(Dataset excerpts)

_ _ _ _

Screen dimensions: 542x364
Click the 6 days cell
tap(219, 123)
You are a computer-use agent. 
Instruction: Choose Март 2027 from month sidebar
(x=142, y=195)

_ _ _ _

• WHAT YOU WILL DO: Write the entries above out again. Match them exactly.

• OUTPUT FOR THIS EXERCISE:
Screen dimensions: 542x364
Click the 6 days cell
tap(219, 123)
You are a computer-use agent. 
Instruction: Choose Март 2027 from month sidebar
(x=142, y=195)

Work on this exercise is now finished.